It's been 23 years since I first threw myself at my Christopher. Christmastime 1994 was when it all first happened. 23 YEARS. In honor of that anniversary, I'm republishing our story on this ChicagoNow blog from my old blog (first published November 2011) as it's one of my favorites. If it didn't really happen to us, I wouldn't believe it.
This is a Love Story.
We had the kind of intense love that 20 and 21 year olds do. This was a note I left on his car back in 1995. That HE kept. I liked owls from way back. Little nicknames (and "a owl" sounds cuter than "an owl") left in the same handwriting I have now freaks me out and also makes me smile. It resides on our refrigerator now.
After a year long relationship, we broke up in 1996. I am a year older and graduated and was working as a singing server during the day and acting in the city at night while Chris was still at school. I got extremely jealous and couldn't handle it. I became obsessed and made him miserable with my behavior. He in turn made me miserable and acted out as 21 year olds will do. I will spare all the gross details, but it ended very badly.
Chris and I both went on about our lives and didn't have any contact. Whenever I thought of him, I was crushed and angry. It was the relationship that had the most impact in my life.
The quick version is I got married, became a drunk, got divorced, lost jobs, got evicted, got sober and got into other relationships and then ran outta that last relationship at the end of 2006. Literally, ran out of the house and got my own place and was single for the first time pretty much ever.
Chris was in relationships and even engaged at one point. He did his own version of growing up and battling some demons.
I knew I needed to be on my own and date. Which terrified me. Nothing has scared me more than "dating".
What does one do when one doesn't go to bars to meet guys? Why online dating of course. So, it's 2007 and I joined Match.com. And I was super proud of my profile and paid my $100. for a year membership and all that business. And actually met a couple nice guys and went on a couple dates. And it didn't kill me. It almost did though.
Then one Friday in March of 2007, I was sitting right where I am at this moment. At my desk at work looking at my computer when an email comes in to my work email address from Chris. I'm getting anxious just thinking about it. I broke out in a sweat. I got jumpy and nervous and excited and terrified all at once.
The email was basically this, "Hey this is going to sound weird, but I was on a MSN web page and they have a look who's new on Match.com ad and your picture was on there and it made me want to see how you were doing".
I remember looking at my boss who was in that day (rare for a Friday) and projectile vomiting on him. I can't say whether that really happened, the projectile vomiting part, but that's how I remember it
I went outside to smoke as I would do at that time, and thought about how to respond. Came back inside and basically went Super-Awkward-Aggressive-Tryingtoplayitcool Girl on his ass. I mean, we must have exchanged 20 emails that first day. And it was wonderful. It was as if our best versions of ourselves met up years after our immature versions were all grown up and we could handle it now.

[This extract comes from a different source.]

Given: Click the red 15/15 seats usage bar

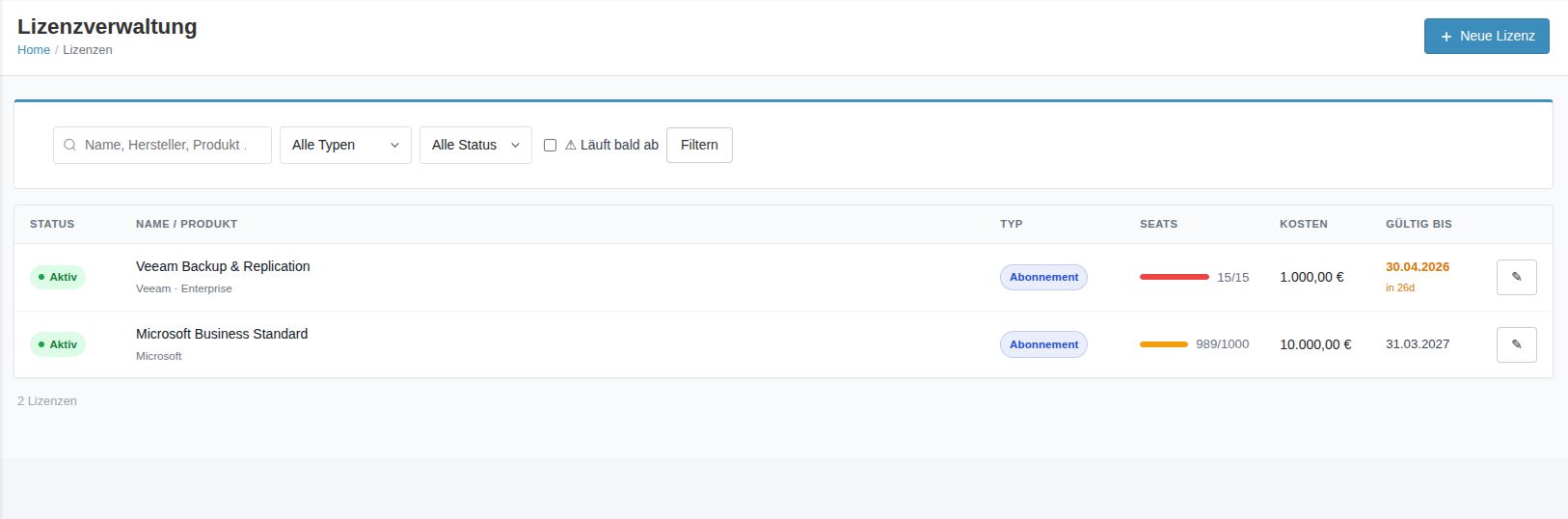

He didn't even flinch when of course I over shared and told him everything. And yet he still asked if I wanted to get dinner and catch up. Which we did the very next day. And of course I spent the night. Chris and I never had any problems with chemistry, it was the emotional side of things we needed growth in. Each of us, on our own. And after 12 years, we had both gotten that growth we so desperately needed and were able to connect on a higher plane. And also, he was really hot.
Now, the first time we met up with my parents after all this time is another projectile vomit story as well. But now, well, my dad thinks Chris is his BFF and they both know how good we are together and tell us quite often that they see how happy Chris makes me. And they are absolutely right.

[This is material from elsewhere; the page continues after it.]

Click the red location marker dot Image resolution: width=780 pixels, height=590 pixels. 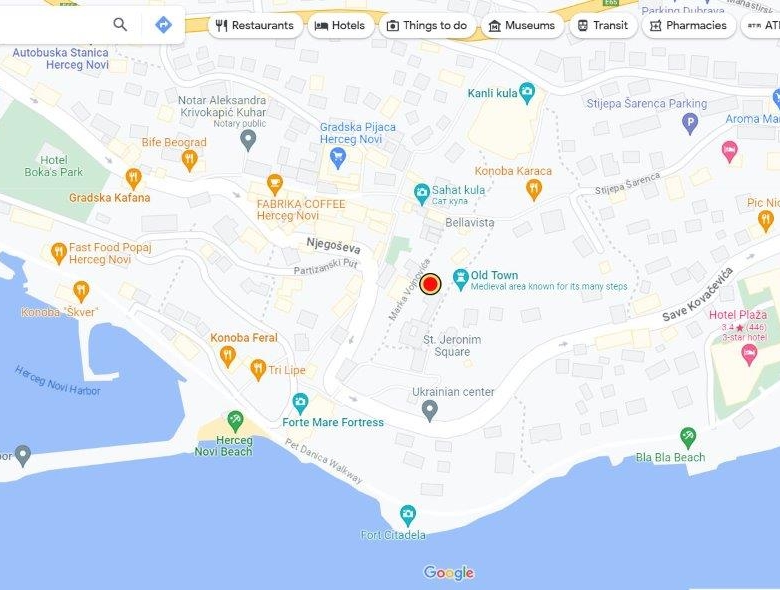click(430, 285)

Needless to say, that Match.com membership bit the dust along with my payment for one year. But it worked for me now didn't it? I would even say it worked way better than for most.
I am a lucky girl. I believe in second chances. Not only did I get a second chance at life by getting sober, but we got a second chance at true love. And I am so very grateful for my Christopher. He is brilliant in many ways and in ways he is not, I am. I actually respect him. He is the funniest person I know. Which I've said many times, is just about the best thing in a relationship. He is kind and compassionate and he is on my side and I am on his. To have that is the best feeling in the world. Not in a million years would I have expected this to be my life.
I truly have a life beyond my wildest dreams today. The only thing that would make it richer is a baby. And we will get there. Even if we don't, we have so much love in our home that we will be better than fine. We are happy.
SPOILER ALERT CIRCA 2017 - WE GOT THAT BABY. TIMES TWO.